UK warns Lawyers through letters, not to advise ransomware payments

In a letter addressed to the lawyers dated July 7, 2022, the UK’s National Cyber Security Center (NCSC) and the Information Commissioner’s Office (ICO), have warned lawyers not to advise ransomware payments.

The letter states, “Law Enforcement does not encourage, endorse nor condone the payment of ransoms. While payments are not usually unlawful, payers should be mindful of how relevant sanctions regimes (particularly those related to Russia) – and their associated public guidance – may change that position.”

According to Security Week, the implicit warning is that sanctions against Russia could technically make payment of a ransom to a Russian cyber gang effectively if not actually illegal. Ignorance of the attackers’ nationality would be a dangerous tactic, since the NCSC specifically states that NCSC is part of GCHQ – and GCHQ, like the NSA, would know.

The warning will only apply to companies with a preference in the UK- but other countries handling current sanctions against Russia might take similar action.

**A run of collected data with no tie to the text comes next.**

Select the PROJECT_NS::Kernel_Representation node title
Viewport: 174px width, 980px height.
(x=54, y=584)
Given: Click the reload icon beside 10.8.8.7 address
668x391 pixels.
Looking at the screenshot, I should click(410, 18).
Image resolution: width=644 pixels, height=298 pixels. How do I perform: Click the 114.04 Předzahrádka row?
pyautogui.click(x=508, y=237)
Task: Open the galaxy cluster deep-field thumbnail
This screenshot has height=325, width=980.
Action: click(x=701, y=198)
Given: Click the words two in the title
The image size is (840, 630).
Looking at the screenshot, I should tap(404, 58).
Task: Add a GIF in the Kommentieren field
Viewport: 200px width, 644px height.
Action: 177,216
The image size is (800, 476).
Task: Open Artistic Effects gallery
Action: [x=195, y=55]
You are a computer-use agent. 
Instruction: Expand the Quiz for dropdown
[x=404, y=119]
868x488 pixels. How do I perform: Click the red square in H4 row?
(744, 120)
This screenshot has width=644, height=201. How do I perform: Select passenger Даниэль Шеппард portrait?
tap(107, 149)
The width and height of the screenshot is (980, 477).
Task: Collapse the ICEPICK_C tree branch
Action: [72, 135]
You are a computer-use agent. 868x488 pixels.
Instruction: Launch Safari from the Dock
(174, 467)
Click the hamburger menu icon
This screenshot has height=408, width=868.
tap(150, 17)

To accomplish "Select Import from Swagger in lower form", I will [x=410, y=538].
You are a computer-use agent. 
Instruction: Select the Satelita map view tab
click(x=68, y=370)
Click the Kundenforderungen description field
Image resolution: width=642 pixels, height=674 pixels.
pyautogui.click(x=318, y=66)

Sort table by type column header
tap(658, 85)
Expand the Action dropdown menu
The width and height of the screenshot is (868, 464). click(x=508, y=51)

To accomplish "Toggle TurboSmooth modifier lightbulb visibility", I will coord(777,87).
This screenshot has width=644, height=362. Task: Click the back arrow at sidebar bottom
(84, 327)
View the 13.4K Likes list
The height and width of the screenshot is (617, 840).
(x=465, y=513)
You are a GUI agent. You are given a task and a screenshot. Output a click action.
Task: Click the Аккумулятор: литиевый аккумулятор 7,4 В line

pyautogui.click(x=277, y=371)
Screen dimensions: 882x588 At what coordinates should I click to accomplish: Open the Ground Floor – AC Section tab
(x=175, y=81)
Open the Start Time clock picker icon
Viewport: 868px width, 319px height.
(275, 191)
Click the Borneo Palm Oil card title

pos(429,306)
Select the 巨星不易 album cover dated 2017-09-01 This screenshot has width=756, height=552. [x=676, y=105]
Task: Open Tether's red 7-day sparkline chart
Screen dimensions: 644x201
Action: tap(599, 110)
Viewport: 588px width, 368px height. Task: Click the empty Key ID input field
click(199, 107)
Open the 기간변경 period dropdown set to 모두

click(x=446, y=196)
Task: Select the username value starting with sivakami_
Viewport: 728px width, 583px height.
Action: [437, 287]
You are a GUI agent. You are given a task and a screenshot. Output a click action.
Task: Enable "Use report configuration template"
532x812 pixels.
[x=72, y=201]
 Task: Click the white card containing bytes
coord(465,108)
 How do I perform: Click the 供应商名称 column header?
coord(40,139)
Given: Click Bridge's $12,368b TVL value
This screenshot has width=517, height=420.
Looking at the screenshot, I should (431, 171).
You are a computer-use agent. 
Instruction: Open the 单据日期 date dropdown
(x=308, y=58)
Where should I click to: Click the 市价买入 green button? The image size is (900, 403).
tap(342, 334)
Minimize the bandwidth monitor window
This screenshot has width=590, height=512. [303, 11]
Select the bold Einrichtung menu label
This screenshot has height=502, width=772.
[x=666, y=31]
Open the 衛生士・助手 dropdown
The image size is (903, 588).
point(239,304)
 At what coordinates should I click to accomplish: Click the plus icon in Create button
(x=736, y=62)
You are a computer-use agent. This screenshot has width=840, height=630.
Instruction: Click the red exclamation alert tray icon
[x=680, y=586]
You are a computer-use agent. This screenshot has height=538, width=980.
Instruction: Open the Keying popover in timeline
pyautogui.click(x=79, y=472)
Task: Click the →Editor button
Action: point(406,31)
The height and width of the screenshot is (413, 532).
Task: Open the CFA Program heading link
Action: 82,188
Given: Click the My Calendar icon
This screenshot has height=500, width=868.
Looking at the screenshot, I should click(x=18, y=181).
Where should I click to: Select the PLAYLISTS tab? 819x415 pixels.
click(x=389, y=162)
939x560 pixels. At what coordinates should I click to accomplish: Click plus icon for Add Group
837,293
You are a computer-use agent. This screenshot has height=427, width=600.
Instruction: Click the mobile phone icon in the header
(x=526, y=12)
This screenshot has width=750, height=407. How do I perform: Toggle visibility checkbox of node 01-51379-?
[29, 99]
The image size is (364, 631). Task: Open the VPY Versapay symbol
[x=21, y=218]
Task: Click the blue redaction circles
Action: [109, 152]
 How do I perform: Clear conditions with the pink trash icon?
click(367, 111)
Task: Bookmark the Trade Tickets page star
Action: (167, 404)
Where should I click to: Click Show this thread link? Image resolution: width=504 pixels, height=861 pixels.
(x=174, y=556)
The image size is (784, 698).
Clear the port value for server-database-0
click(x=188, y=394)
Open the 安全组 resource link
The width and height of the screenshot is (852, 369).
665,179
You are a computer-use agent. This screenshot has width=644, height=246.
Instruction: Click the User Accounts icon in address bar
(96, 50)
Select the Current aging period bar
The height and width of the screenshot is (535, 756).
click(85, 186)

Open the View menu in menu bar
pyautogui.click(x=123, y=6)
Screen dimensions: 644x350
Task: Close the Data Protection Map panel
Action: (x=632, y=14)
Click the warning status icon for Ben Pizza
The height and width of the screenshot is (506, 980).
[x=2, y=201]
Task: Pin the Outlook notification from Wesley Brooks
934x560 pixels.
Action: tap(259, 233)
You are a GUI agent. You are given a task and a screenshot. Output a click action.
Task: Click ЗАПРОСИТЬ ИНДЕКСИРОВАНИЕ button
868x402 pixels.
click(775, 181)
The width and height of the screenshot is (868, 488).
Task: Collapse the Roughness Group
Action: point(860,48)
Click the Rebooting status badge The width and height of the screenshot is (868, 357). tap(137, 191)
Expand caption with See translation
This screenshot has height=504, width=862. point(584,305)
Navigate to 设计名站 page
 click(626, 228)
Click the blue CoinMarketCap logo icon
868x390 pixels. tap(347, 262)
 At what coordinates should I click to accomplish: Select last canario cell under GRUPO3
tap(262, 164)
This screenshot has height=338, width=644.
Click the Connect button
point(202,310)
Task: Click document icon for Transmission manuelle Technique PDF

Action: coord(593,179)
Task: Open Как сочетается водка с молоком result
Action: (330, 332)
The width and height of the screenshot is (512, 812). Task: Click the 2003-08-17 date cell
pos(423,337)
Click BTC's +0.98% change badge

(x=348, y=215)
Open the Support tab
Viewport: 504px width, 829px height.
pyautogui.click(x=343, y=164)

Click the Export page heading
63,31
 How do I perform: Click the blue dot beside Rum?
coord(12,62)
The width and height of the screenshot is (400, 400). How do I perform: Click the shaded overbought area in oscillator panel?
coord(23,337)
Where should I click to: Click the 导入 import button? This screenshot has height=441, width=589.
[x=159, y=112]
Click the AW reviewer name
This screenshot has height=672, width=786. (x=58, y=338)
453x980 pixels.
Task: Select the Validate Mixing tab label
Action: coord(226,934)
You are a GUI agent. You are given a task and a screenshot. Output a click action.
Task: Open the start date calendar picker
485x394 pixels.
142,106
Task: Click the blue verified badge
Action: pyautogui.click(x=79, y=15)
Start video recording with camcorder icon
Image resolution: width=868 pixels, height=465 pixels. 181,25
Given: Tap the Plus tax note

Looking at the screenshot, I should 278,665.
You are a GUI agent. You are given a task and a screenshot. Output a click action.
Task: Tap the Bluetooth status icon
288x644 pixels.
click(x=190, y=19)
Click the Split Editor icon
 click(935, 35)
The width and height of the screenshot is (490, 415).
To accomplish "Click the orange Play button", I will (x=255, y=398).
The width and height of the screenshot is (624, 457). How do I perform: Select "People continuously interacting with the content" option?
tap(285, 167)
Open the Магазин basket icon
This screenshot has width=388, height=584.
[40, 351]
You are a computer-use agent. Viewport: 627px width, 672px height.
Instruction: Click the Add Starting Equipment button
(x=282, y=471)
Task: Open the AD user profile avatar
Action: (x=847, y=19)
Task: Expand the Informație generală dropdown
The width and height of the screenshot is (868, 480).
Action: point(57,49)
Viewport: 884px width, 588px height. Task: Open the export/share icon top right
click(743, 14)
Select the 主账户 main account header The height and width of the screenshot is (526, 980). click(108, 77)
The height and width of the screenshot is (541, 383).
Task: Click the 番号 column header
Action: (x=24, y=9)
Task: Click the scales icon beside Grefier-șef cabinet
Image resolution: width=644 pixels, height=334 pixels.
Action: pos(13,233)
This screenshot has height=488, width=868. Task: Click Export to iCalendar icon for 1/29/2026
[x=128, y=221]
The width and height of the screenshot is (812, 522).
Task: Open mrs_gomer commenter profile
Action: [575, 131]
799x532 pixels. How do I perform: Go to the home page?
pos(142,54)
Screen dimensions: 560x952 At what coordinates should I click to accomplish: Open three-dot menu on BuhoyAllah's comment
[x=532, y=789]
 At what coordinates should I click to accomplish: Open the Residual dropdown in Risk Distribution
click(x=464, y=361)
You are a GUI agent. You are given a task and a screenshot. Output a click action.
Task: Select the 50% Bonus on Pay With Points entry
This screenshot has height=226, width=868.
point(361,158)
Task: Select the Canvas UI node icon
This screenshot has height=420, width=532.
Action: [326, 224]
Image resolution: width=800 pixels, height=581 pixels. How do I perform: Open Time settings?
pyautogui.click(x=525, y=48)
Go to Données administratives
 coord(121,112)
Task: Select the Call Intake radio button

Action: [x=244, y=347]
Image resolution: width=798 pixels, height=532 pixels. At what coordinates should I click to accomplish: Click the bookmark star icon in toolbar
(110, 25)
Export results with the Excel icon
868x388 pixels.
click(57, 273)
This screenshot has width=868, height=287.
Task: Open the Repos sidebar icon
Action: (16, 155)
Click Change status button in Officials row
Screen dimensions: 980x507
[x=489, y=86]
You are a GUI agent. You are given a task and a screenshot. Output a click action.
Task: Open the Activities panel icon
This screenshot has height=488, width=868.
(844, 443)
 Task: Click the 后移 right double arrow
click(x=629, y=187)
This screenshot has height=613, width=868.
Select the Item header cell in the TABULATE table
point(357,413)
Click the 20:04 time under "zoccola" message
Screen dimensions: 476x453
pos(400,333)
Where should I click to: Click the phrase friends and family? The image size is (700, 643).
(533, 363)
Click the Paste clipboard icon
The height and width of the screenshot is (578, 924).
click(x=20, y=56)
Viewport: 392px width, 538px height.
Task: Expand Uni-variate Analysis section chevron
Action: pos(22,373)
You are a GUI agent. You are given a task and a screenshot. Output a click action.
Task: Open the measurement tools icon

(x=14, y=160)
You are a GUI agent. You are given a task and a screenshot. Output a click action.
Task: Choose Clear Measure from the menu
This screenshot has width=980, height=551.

The second warning refers to the UK data protection regulator, the ICO. In setting up regulatory fines, the ICO will usually consider actions taken to reduce the risk of harm to individuals involved in a data breach.

“Given the international nature of GDPR and the UK’s current implementation of the UK GDPR, this would also apply to North American and other countries’ companies who pay a ransom to recover stolen European PII,” a source as per Security Week.